• _Extract_
*-*-*

RFA Resurgent
The build
The RFA Resurgent was one of two sister ships that were built as passenger ships at Scotts Shipbuilding & Engineering yard in Greenock in Scotland. Originally named Changchow (Resurgent) and Chungking (Retainer), they were built for the China Navigation Company at 477ft long with a grt of 9,357.
Both vessels were designed to carry over 620 passengers and were powered by a six-cylinder Doxford engine, with a service speed of 15 knots. However, when the Resurgent was commissioned into the RFA in 1957, the vessel operated with an RFA complement of 112 plus 34 Royal Navy stores staff. As well as supplying weapons, the Resurgent carried fresh, frozen and dry provisions, medical stores and survivors' kits.
What was the RFA Resurgent originally called?
Originally intended for the China Navigation Company, the Resurgent was named Chungchow.
How big was the RFA Resurgent?
The Resurgent was 477ft long and had a grt of 9,357, with an original passenger capacity of more than 620 passengers.
When did the RFA Resurgent end its service?
The Resurgent ended its service in March 1981, when it was sold for scrap and sent for demolition in Spain.
Deployments
Due to conflicts in Indonesia and political problems in China, plans to introduce the Changchow on China Navigation's services was halted. Instead, the Changchow spent almost a year on charter to the French operator Messageries Maritimes, running between France and Australia.
Renamed Resurgent at the end of 1952, the vessel spent a couple of years on charter to the British India Steam Navigation Company before an a 11-month conversion at Palmers Hebburn yard on the Tyne in NE England into an armament stores issuing ship. Upon its commission into the RFA in 1957, the Resurgent underwent armament storage and replenishment at sea trials off the UK coast, before sailing off to the Far East in autumn 1958.

*-*-*

• _Collected data_
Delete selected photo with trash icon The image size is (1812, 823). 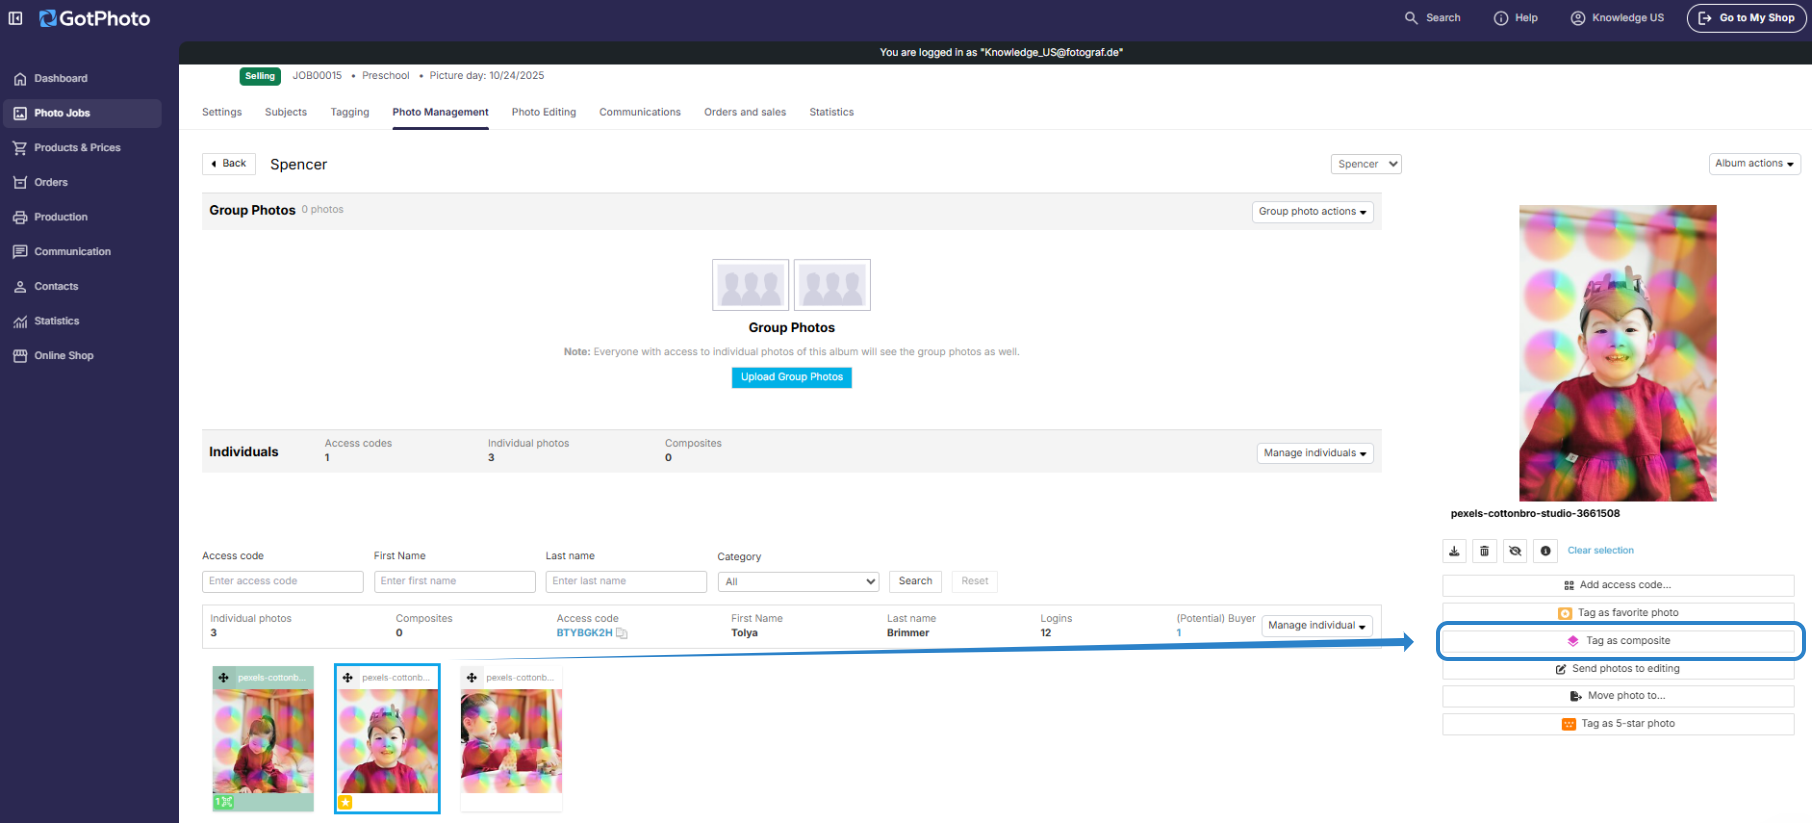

*-*-*

• _Task to complete_
Please copy the RFA Resurgent page starting with "The Resurgent was 477ft" and going on through "demolition in Spain.", but change "demolition" to "breaking up". The data has nothing to do with the work here.

• _Reply_
The Resurgent was 477ft long and had a grt of 9,357, with an original passenger capacity of more than 620 passengers.
When did the RFA Resurgent end its service?
The Resurgent ended its service in March 1981, when it was sold for scrap and sent for breaking up in Spain.